• Obiettivi:
1 – Rispondi a queste domande sul testo sull'attentato di Claudy:
(a) In quale data esplosero le tre autobomba a Claudy?
(b) Quante persone morirono nell'attentato?
(c) Di quale località era allora parroco padre James Chesney?
2 – Trascrivi senza modifiche il passo del testo sull'attentato di Claudy che comincia con "Il 31 luglio" e prosegue fino a "varie rimasero ferite.".

Lo affermano il Cardinale Seán Brady, Arcivescovo di Armagh e primate d’Irlanda, e monsignor Seamus Hegarty, Vescovo di Derry, in un comunicato congiunto diffuso questo martedì, in risposta a un comunicato della polizia dell’Irlanda del Nord in cui si espongono le conclusioni delle nuove indagini sul caso Claudy.

Il 31 luglio 1972, tre autobomba esplosero nella via principale di Claudy, un piccolo paese di circa 1.000 abitanti nella contea di Londonderry (Irlanda del Nord). Morirono 9 persone, tra cui un bambino di nove anni, e varie rimasero ferite.

Anche se nessun gruppo paramilitare rivendicò l’attentato, si sospettò dell’IRA. Secondo un rapporto pubblicato questo martedì dalla polizia dell’Irlanda del Nord (RUC), padre James Chesney, allora parroco a Cullion, fu direttamente coinvolto nel massacro, e già allora si sospettò di lui, anche se non venne mai interrogato o arrestato dalla polizia.

• Dati forniti:

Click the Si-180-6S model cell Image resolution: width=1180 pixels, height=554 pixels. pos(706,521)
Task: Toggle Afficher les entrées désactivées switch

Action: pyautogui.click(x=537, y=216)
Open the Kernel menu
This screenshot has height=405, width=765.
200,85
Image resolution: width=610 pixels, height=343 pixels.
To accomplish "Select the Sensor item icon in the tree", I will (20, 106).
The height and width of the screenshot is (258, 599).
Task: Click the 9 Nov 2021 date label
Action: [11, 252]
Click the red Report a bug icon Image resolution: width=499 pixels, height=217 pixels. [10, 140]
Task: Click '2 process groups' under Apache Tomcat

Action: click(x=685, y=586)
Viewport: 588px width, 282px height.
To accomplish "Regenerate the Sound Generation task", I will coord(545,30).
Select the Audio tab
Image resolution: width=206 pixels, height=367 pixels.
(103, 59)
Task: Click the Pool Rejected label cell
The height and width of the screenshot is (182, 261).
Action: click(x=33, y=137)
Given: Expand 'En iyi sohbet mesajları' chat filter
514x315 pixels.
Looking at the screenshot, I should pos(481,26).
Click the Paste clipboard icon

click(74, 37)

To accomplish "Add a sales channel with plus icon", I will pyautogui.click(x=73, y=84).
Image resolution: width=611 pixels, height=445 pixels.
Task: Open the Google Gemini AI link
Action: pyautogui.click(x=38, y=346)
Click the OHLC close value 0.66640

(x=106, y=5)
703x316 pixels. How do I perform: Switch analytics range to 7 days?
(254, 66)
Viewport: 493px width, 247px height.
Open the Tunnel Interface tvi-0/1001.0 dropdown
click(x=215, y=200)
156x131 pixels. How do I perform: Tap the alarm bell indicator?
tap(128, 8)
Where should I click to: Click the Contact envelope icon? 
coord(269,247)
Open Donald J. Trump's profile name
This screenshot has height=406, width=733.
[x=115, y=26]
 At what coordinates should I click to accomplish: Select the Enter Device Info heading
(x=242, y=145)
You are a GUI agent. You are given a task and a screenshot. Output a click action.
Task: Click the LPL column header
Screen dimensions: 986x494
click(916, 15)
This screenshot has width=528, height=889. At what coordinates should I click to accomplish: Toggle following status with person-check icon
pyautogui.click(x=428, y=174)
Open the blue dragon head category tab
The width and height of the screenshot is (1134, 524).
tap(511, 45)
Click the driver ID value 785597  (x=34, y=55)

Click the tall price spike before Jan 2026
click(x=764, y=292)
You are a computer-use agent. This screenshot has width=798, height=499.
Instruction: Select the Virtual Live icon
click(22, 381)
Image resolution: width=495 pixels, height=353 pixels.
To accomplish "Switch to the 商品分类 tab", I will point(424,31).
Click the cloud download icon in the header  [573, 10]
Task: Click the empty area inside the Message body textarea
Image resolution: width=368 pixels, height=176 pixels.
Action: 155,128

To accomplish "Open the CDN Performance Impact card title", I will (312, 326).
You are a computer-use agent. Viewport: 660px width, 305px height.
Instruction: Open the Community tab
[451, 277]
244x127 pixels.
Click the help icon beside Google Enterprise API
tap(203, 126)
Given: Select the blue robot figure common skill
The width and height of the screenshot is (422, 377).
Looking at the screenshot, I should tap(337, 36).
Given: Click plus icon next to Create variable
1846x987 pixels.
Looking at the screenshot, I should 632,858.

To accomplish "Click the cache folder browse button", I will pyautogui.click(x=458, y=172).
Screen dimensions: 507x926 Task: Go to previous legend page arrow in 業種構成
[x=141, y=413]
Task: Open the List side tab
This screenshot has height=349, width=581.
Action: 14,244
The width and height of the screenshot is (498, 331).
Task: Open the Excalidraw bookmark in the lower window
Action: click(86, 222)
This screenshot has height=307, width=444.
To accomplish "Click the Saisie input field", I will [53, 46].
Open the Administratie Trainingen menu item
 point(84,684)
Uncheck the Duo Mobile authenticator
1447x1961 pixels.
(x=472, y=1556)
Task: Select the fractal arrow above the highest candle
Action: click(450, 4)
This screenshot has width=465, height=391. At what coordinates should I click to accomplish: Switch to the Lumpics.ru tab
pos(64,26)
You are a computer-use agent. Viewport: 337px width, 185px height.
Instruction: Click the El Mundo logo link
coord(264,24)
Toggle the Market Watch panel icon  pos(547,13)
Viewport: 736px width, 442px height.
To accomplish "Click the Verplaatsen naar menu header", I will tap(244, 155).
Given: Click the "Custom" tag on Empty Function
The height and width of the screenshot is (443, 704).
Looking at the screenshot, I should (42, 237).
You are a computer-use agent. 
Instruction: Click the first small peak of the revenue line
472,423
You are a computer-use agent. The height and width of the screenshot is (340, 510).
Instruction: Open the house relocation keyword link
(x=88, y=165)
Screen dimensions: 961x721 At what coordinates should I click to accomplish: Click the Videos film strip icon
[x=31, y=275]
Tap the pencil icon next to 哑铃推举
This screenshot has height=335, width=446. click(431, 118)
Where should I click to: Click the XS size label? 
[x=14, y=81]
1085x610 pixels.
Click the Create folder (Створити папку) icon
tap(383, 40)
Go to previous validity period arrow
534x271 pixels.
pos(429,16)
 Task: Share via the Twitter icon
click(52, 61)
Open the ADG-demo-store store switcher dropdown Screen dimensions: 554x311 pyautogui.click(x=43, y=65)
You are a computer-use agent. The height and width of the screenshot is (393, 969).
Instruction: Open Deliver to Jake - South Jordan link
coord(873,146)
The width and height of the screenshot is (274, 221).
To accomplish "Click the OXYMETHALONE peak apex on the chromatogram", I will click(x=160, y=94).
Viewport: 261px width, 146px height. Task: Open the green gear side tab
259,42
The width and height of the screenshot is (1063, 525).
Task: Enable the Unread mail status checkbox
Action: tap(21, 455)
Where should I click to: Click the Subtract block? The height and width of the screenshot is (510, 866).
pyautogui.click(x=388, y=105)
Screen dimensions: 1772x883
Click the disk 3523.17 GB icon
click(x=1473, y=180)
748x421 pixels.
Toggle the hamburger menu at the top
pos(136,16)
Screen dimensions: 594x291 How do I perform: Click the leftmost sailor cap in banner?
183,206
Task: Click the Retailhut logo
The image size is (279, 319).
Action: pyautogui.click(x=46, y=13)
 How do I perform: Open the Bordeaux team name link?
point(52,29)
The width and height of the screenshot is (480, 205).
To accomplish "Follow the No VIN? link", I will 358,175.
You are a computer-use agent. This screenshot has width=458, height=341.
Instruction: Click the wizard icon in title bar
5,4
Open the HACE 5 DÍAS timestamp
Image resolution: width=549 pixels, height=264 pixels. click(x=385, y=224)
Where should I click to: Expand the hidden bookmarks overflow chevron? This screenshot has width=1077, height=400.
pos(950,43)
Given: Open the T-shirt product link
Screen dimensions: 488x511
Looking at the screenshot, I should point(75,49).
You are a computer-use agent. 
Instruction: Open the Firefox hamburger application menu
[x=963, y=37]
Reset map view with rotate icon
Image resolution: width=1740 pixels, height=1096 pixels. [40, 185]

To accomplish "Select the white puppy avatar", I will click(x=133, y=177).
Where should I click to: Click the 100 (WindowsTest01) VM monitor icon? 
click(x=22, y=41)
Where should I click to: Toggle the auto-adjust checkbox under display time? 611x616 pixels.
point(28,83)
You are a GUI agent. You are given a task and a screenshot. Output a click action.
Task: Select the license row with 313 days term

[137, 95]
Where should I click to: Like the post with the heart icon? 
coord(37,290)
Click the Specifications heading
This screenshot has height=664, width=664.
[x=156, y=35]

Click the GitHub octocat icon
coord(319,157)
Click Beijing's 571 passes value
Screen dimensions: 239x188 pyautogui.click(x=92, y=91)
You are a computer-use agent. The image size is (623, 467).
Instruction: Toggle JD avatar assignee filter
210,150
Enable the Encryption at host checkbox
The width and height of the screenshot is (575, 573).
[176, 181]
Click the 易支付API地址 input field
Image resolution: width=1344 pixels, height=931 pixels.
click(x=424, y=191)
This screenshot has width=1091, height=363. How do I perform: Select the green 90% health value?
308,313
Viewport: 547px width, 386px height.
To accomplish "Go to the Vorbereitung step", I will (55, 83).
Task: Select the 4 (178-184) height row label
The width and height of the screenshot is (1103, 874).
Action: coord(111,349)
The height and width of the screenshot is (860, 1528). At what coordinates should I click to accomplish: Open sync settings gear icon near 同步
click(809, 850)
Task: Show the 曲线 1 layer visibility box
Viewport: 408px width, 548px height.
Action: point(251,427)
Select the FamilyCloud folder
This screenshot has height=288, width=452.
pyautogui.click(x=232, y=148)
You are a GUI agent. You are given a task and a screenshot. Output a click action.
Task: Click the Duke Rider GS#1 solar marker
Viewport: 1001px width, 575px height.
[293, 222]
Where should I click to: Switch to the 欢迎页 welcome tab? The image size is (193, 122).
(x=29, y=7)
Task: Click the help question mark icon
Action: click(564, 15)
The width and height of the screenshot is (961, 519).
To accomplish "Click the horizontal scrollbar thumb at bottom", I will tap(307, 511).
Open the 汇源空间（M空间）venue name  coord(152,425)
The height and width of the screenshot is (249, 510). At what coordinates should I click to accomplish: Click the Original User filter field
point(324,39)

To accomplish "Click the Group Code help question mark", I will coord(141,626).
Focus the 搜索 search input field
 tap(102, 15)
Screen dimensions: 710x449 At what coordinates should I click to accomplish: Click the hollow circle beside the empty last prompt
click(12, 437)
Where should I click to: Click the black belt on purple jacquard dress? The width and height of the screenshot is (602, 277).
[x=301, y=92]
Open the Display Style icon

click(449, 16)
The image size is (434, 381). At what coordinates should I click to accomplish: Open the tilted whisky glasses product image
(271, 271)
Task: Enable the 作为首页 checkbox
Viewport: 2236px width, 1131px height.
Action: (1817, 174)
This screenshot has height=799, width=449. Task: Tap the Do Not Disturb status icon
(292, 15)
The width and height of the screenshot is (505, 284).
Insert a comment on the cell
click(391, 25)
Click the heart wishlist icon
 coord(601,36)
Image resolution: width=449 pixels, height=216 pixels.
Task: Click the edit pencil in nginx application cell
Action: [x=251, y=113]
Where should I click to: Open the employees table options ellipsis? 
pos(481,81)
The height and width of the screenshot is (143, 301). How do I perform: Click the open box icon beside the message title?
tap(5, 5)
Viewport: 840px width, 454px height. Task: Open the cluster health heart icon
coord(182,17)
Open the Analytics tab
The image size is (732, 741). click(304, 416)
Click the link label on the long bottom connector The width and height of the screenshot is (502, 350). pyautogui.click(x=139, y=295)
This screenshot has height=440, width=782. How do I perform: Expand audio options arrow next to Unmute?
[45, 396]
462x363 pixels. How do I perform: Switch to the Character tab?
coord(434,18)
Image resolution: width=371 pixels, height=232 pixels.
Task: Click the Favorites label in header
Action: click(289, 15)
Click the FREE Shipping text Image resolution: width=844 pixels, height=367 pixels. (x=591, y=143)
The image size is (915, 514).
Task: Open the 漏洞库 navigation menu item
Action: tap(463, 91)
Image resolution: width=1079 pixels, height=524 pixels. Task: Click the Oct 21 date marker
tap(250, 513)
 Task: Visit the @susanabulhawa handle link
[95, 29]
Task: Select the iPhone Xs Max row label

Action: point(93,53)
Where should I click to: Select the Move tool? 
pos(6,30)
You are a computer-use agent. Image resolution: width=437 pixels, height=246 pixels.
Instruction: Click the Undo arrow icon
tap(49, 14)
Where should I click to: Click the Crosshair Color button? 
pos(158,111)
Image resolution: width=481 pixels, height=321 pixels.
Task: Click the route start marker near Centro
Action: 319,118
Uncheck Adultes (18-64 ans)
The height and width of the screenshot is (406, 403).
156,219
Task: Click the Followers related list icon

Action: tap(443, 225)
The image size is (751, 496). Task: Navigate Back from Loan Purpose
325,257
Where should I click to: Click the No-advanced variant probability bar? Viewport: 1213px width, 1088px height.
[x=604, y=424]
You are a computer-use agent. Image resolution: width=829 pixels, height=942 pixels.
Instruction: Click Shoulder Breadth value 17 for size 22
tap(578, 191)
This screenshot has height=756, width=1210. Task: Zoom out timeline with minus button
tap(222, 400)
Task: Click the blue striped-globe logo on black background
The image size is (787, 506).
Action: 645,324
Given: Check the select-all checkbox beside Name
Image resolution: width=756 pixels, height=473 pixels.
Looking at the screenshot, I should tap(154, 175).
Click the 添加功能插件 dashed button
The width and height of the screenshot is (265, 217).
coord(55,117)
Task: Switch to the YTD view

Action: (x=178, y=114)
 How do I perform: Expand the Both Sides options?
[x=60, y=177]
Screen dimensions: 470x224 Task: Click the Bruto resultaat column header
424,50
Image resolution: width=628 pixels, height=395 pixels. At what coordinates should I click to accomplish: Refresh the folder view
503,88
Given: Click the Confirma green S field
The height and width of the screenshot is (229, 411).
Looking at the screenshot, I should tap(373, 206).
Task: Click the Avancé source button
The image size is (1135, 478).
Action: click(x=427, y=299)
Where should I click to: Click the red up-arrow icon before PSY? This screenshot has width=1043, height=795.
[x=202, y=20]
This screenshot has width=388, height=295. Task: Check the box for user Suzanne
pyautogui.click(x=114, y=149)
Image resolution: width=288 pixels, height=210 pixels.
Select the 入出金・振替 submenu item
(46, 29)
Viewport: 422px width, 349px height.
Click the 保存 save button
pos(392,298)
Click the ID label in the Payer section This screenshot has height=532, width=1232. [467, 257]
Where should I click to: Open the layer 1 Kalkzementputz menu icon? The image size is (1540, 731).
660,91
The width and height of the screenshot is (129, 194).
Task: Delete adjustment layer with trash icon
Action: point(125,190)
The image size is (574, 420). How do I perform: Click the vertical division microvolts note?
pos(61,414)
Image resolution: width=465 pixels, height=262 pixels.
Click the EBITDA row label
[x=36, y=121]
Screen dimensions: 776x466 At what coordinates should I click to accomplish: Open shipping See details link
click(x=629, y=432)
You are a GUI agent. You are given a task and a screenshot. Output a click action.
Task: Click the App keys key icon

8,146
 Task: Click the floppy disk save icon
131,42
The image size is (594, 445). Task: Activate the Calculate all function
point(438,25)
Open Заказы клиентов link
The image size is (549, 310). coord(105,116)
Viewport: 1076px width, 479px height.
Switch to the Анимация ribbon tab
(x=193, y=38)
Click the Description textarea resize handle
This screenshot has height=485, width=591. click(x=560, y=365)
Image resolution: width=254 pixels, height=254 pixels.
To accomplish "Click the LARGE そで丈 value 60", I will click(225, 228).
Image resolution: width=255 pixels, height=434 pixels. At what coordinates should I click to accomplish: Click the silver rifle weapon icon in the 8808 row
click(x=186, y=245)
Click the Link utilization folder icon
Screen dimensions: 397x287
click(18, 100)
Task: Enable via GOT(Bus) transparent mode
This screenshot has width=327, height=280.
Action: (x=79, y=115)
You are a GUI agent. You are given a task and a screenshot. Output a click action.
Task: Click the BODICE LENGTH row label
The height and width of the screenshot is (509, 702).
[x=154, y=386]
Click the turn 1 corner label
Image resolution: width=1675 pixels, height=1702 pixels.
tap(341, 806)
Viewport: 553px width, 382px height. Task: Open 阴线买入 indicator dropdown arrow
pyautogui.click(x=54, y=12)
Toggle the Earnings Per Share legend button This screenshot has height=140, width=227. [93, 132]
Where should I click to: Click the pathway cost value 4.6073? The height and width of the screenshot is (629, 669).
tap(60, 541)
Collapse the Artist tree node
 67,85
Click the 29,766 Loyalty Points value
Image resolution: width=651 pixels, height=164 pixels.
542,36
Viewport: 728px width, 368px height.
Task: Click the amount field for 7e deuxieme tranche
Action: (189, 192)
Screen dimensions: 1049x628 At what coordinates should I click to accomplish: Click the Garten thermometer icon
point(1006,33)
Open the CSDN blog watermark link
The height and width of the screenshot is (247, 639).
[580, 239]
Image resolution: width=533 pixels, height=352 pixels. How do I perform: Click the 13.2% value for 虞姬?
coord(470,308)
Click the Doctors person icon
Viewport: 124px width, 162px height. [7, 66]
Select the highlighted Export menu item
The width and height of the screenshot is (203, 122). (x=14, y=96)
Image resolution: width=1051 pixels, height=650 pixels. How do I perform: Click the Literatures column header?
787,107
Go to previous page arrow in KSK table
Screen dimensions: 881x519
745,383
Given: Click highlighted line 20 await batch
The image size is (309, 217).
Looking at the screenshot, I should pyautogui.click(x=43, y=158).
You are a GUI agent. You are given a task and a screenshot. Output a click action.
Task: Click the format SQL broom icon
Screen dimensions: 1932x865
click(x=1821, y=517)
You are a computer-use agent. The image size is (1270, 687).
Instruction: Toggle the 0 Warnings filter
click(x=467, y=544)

• Soluzioni degli esercizi:
1 –
(a) Il 31 luglio 1972.
(b) Morirono 9 persone.
(c) Di Cullion.

2 –
Il 31 luglio 1972, tre autobomba esplosero nella via principale di Claudy, un piccolo paese di circa 1.000 abitanti nella contea di Londonderry (Irlanda del Nord). Morirono 9 persone, tra cui un bambino di nove anni, e varie rimasero ferite.